--- Direction ---
Rescale the rows starting at the one containing "Aquarius Sun + Moon Videos (229, 1944)" and ending at the last row, and give only those rows. Keep each request unchanged, and multiply every click coordinate in the answers by 2.5, rounding to whole numbers with halves rounded up.

↓↓↓

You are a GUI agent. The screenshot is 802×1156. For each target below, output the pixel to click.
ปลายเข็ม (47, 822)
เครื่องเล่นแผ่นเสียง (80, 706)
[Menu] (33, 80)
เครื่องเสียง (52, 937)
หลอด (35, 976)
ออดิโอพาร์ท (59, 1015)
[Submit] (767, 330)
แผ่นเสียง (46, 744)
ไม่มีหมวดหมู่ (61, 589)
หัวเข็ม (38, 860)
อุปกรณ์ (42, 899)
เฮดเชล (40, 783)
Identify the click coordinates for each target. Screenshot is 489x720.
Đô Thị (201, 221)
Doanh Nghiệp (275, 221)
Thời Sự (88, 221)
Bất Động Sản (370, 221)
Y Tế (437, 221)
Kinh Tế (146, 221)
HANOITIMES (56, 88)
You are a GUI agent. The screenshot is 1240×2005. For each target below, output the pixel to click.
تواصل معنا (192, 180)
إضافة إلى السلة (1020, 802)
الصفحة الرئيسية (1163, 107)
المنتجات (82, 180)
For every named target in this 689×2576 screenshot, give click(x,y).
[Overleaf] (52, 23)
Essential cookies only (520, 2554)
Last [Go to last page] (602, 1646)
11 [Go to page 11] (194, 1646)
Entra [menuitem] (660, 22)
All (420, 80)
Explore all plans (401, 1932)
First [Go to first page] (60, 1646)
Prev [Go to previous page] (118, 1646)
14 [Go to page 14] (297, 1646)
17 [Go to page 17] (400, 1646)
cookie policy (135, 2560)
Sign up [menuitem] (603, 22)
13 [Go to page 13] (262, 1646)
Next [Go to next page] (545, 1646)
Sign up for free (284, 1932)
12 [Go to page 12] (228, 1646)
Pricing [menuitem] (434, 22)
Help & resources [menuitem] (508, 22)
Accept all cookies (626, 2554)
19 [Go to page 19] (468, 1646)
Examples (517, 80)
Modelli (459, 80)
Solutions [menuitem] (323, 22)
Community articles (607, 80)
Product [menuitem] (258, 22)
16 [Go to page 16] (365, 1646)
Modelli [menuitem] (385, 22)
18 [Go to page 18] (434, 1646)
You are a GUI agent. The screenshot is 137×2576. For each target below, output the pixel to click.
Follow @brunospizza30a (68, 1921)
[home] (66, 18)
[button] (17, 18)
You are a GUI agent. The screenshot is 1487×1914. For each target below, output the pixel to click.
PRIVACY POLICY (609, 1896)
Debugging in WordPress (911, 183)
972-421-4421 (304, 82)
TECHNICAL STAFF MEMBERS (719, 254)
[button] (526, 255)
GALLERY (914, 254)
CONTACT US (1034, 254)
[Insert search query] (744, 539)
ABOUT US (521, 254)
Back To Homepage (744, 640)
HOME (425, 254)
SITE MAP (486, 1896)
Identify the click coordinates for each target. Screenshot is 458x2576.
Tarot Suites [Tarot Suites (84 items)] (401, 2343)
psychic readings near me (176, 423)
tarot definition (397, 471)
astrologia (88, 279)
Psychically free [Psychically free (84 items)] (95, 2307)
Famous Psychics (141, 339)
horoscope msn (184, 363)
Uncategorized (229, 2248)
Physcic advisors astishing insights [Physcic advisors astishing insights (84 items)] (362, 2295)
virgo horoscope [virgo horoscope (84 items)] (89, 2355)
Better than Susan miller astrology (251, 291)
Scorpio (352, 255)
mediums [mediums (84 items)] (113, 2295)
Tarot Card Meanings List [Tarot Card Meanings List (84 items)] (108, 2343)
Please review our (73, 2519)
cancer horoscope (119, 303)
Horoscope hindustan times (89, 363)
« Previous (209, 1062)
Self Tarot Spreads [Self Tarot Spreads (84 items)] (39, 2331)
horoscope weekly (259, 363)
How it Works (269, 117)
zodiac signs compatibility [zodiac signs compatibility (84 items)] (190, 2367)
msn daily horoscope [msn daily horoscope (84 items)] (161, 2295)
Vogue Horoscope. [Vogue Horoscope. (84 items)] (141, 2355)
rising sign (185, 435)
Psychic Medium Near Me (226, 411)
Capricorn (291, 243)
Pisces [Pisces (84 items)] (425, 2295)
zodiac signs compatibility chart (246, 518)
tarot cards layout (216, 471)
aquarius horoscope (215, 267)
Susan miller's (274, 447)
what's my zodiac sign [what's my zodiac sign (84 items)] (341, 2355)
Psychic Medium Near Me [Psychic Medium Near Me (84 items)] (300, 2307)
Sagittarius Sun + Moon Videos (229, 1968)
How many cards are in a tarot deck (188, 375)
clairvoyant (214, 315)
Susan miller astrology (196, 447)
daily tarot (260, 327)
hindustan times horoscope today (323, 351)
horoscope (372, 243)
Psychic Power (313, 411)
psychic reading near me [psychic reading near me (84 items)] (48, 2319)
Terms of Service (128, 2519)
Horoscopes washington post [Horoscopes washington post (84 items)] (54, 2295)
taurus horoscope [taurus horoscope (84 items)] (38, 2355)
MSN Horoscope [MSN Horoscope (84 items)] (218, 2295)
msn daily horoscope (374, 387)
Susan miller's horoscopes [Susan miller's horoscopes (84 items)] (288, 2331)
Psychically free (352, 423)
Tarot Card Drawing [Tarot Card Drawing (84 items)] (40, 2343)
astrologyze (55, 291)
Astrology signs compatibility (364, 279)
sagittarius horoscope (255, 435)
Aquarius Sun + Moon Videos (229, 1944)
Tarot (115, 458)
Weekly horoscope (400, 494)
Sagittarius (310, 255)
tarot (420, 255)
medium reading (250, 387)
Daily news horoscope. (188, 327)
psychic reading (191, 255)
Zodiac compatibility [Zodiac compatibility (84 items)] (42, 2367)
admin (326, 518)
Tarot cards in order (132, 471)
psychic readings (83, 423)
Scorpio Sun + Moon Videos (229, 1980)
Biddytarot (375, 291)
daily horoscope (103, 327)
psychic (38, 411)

↑↑↑

--- Output of the exercise ---
Aquarius Sun + Moon Videos (573, 4860)
Tarot (288, 1145)
Weekly horoscope (1000, 1235)
Sagittarius (775, 638)
tarot (1050, 638)
medium reading (625, 968)
Daily news horoscope. (470, 818)
psychic reading (478, 638)
Zodiac compatibility [Zodiac compatibility (84 items)] (105, 5918)
admin (815, 1295)
Tarot cards in order (330, 1178)
psychic readings (208, 1058)
Scorpio Sun + Moon Videos (573, 4950)
Biddytarot (938, 728)
daily horoscope (258, 818)
psychic (95, 1028)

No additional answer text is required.